Die vielen Wegweiser in der Umgebung müssten mal wieder vom Grünspan befreit werden. Das Dach der Schutzhütte am Radfernweg in Burgwall sei undicht, stellte das frühere Ortsbeiratsmitglied fest. Außerdem müsste der Radfernweg zwischen Zehdenick und Burgwall an einigen Stellen dringend geglättet werden, Wurzeln haben den Asphalt nach oben gedrückt. Unangenehm sei das für Radtouristen, die mit viel Gepäck unterwegs seien, denn die würden ordentlich durchgeschüttelt. Der Bürgermeister nahm die Hinweise wohlwollend mit.
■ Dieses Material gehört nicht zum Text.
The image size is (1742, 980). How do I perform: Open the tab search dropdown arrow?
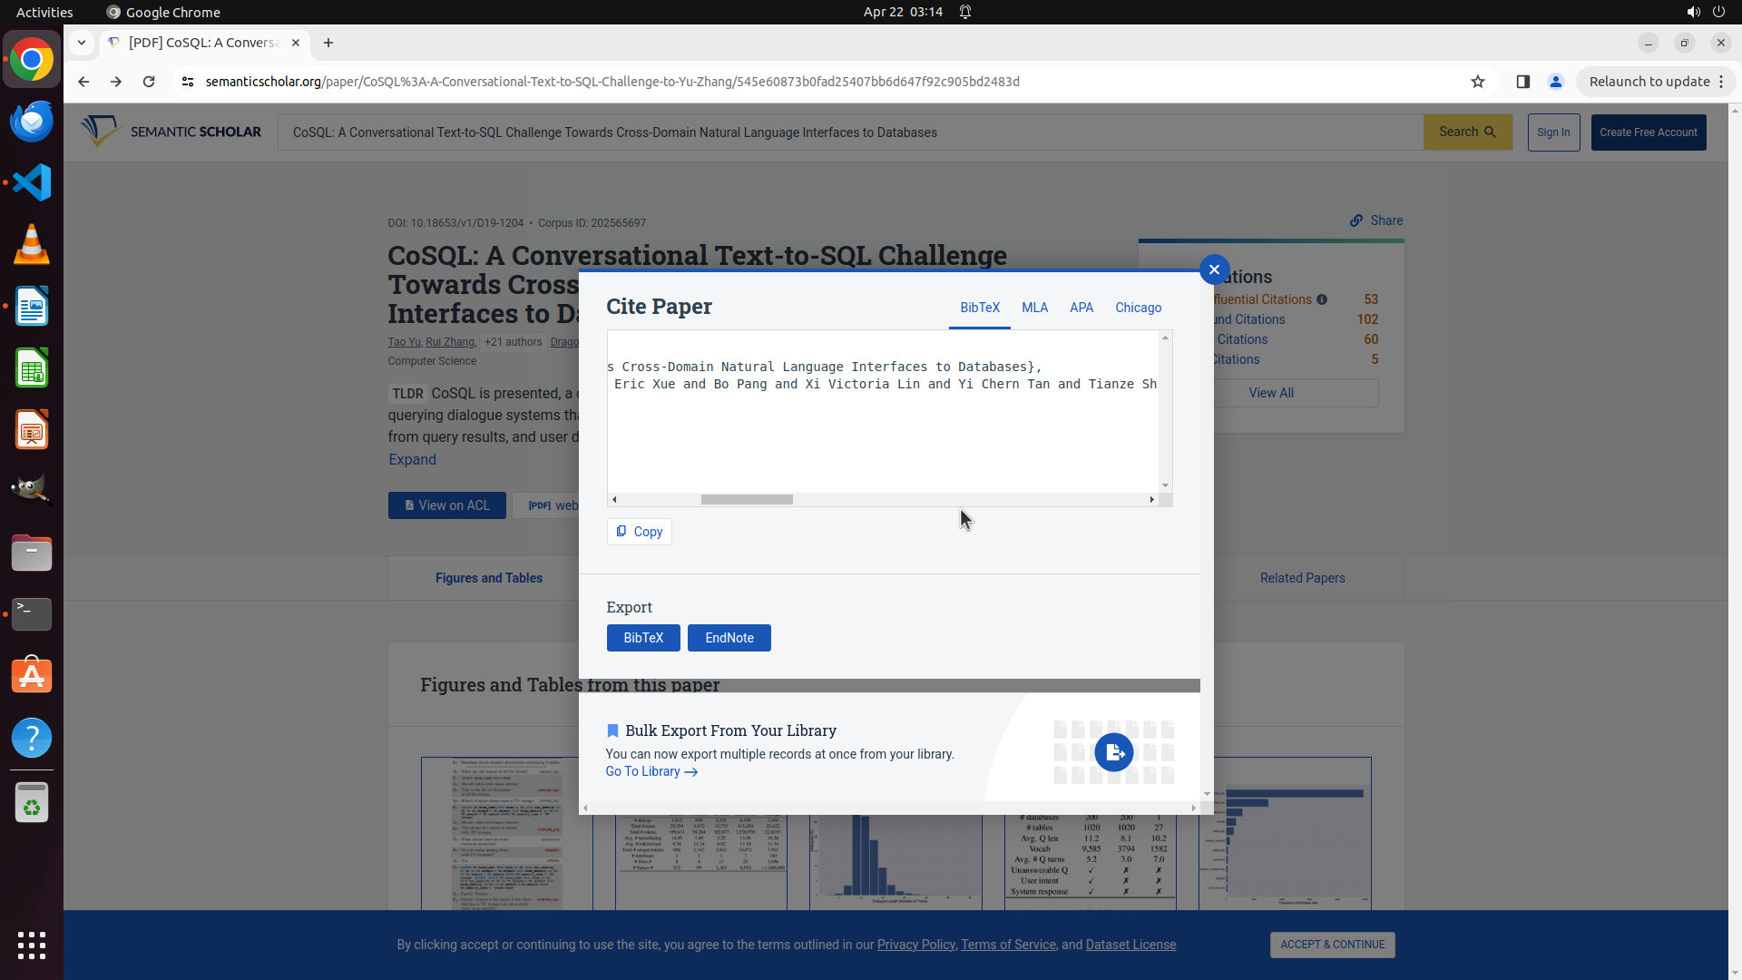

Burgwaller wünschen sich hübsch gestaltete Buswendeschleife

Doch damit nicht genug: Analog zu der Tonlorenlok, die kürzlich in Zabelsdorf aufgestellt wurde, könnten sich die Burgwaller eine ansehnliche Gestaltung der Grünfläche an ihrer Buswendeschleife am Ortseingang vorstellen. Weil Burgwall weithin als Schifferdorf bekannt sei, sollte die Gestaltung etwas mit der Historie des Dorfes zu tun haben. Ein „oller Kahn“ tue es auch schon, der hübsch bepflanzt werden könnte, gaben Christine Pasdzior und Corinna Tartsch dem Stadtoberhaupt mit auf den Weg. Krönen ließ sich der Kahn mit einem aus Holz geschnitzten Schiffer oder Angler.
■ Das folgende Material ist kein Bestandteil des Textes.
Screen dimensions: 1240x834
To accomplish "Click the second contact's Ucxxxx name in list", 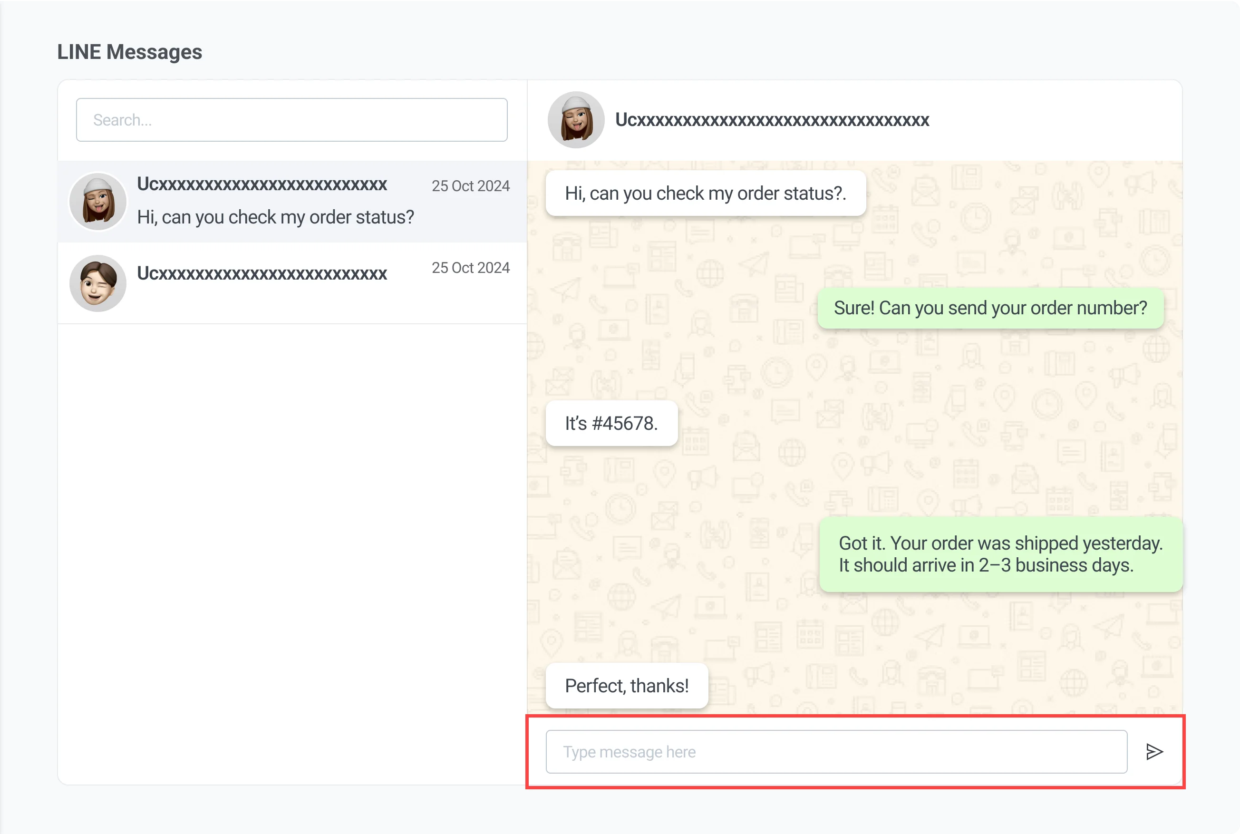I will [262, 273].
Einheimische warnen vor Waldweg nach Vogelsang

Für die Heimfahrt nutzte Kronenberg allerdings nicht die vom Landkreis Oberhavel empfohlene Route durch den Wald in Richtung Vogelsang und von dort aus zurück nach Zehdenick, sondern wählte den gleichen Weg, den er zuvor aus Richtung  Klein-Mutz gefahren war. Denn Einheimische berichteten in Burgwall, dass der Waldweg in einem schlechten Zustand sei und keineswegs zum Radeln geeignet ist. Diesen Eindruck hatte Kronenberg auch, als er vor längerer Zeit dort lang gefahren war. Selbst für einen geübten Radfahrer wie ihn, der eigentlich an zwölf Monaten im Jahr mit dem Rad unterwegs ist, sei das Fahren dort keine Freude.